Okay. Thank you very much. And congratulations on a solid quarter and keeping costs under control in this inflationary environment.

Daniel Racine

Management

Thank you, Anita.

Operator

Operator

Thank you. Next question is from Fahad Tariq from Credit Suisse. Please go ahead.

Fahad Tariq

Analyst

Hi, thanks for taking my questions. First on Wasamac, and I appreciate there’s a lot of information that’s been provided. Can you just remind on the ASIC commentary that it’s likely to be below the feasibility study average of around $830 an ounce and that the CapEx for the project is unchanged at $416 million? Can you just talk about how to think about that in relation to inflationary pressures? Has that been considered or are there production offsets? I’m just trying to understand how that’s factored in?

Daniel Racine

Management

Alright. Thanks Fahad. Good question. Look, the guys are working on a constant basis to see on the cost, and then we have identified opportunities to reduce costs in some areas. And as you mentioned, we have pressure on other areas. We are looking at improving the recoveries – improving recoveries by 1% or 2%, make a big difference. So, this is on the cost side. We think our – and if we produce more ounces, the divider is higher. So, this is why we are very confident that we are going to come with a revised feasibility study at some point with the success we have in exploration to reduce the all-in sustaining cost. It will be one of the best. And then maybe I will pass it to Yohann to complement on my answer.
+ + +
■ What is needed:
Copy the earnings call transcript above word for word, with every line and speaker label in its original order.

■ Supplied information:
+ + +
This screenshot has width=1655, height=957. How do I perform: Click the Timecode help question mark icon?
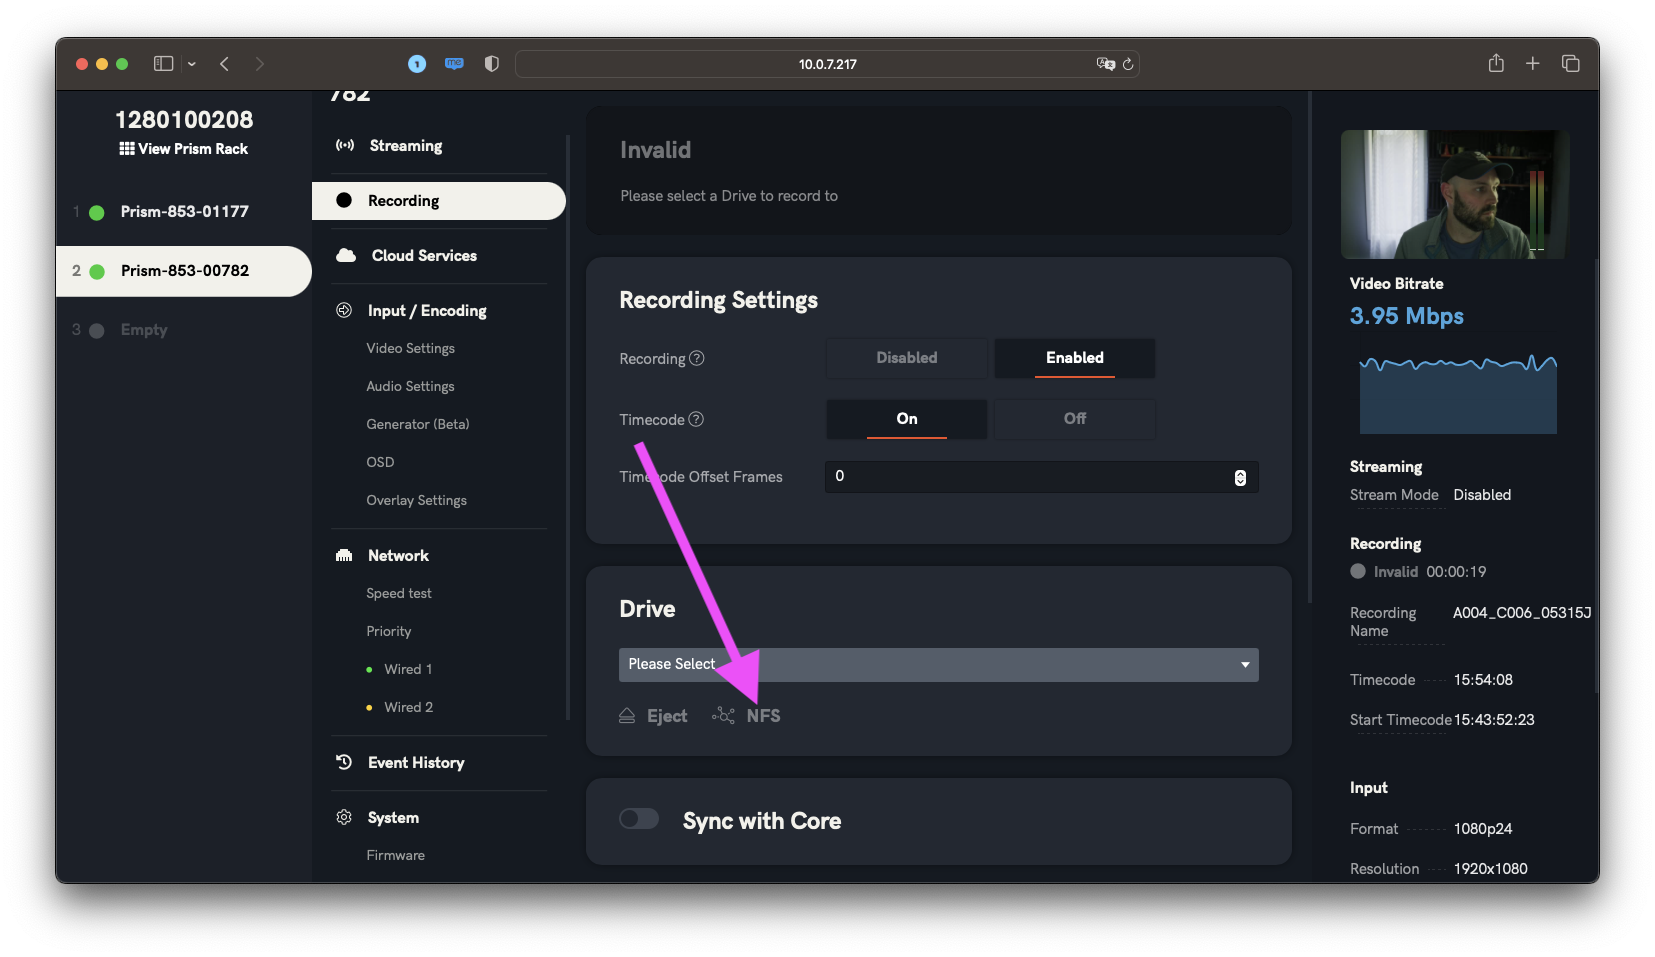coord(696,419)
+ + +
■ Final result:
Okay. Thank you very much. And congratulations on a solid quarter and keeping costs under control in this inflationary environment.

Daniel Racine

Management

Thank you, Anita.

Operator

Operator

Thank you. Next question is from Fahad Tariq from Credit Suisse. Please go ahead.

Fahad Tariq

Analyst

Hi, thanks for taking my questions. First on Wasamac, and I appreciate there’s a lot of information that’s been provided. Can you just remind on the ASIC commentary that it’s likely to be below the feasibility study average of around $830 an ounce and that the CapEx for the project is unchanged at $416 million? Can you just talk about how to think about that in relation to inflationary pressures? Has that been considered or are there production offsets? I’m just trying to understand how that’s factored in?

Daniel Racine

Management

Alright. Thanks Fahad. Good question. Look, the guys are working on a constant basis to see on the cost, and then we have identified opportunities to reduce costs in some areas. And as you mentioned, we have pressure on other areas. We are looking at improving the recoveries – improving recoveries by 1% or 2%, make a big difference. So, this is on the cost side. We think our – and if we produce more ounces, the divider is higher. So, this is why we are very confident that we are going to come with a revised feasibility study at some point with the success we have in exploration to reduce the all-in sustaining cost. It will be one of the best. And then maybe I will pass it to Yohann to complement on my answer.